Stored data:
• • • • •

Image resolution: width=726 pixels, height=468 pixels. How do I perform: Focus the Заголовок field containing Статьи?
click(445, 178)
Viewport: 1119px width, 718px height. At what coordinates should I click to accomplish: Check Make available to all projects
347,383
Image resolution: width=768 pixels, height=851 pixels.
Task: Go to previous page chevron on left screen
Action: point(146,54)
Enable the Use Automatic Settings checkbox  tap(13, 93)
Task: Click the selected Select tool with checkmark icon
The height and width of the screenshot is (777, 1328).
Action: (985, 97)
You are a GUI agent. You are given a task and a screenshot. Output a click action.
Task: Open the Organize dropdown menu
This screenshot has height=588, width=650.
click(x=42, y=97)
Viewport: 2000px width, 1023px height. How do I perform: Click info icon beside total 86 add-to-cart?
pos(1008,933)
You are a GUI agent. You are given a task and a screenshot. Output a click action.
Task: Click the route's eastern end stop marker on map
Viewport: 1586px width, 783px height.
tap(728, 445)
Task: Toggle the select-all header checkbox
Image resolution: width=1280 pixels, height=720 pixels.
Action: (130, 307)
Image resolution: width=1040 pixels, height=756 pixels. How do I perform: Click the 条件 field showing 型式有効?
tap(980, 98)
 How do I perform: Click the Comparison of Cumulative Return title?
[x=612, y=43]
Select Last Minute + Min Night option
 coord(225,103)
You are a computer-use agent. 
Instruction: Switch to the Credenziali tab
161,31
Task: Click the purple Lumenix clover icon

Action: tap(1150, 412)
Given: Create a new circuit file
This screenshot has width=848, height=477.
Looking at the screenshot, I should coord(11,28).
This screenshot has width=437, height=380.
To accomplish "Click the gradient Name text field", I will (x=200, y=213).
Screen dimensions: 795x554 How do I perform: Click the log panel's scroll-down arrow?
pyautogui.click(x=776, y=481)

• • • • •

## TRY IT:
Each line of the data above must be restated word for word.

## ANSWER SECTION:
Image resolution: width=726 pixels, height=468 pixels. How do I perform: Focus the Заголовок field containing Статьи?
click(445, 178)
Viewport: 1119px width, 718px height. At what coordinates should I click to accomplish: Check Make available to all projects
347,383
Image resolution: width=768 pixels, height=851 pixels.
Task: Go to previous page chevron on left screen
Action: point(146,54)
Enable the Use Automatic Settings checkbox  tap(13, 93)
Task: Click the selected Select tool with checkmark icon
The height and width of the screenshot is (777, 1328).
Action: (985, 97)
You are a GUI agent. You are given a task and a screenshot. Output a click action.
Task: Open the Organize dropdown menu
This screenshot has height=588, width=650.
click(x=42, y=97)
Viewport: 2000px width, 1023px height. How do I perform: Click info icon beside total 86 add-to-cart?
pos(1008,933)
You are a GUI agent. You are given a task and a screenshot. Output a click action.
Task: Click the route's eastern end stop marker on map
Viewport: 1586px width, 783px height.
tap(728, 445)
Task: Toggle the select-all header checkbox
Image resolution: width=1280 pixels, height=720 pixels.
Action: (130, 307)
Image resolution: width=1040 pixels, height=756 pixels. How do I perform: Click the 条件 field showing 型式有効?
tap(980, 98)
 How do I perform: Click the Comparison of Cumulative Return title?
[x=612, y=43]
Select Last Minute + Min Night option
 coord(225,103)
You are a computer-use agent. 
Instruction: Switch to the Credenziali tab
161,31
Task: Click the purple Lumenix clover icon

Action: tap(1150, 412)
Given: Create a new circuit file
This screenshot has width=848, height=477.
Looking at the screenshot, I should coord(11,28).
This screenshot has width=437, height=380.
To accomplish "Click the gradient Name text field", I will (x=200, y=213).
Screen dimensions: 795x554 How do I perform: Click the log panel's scroll-down arrow?
pyautogui.click(x=776, y=481)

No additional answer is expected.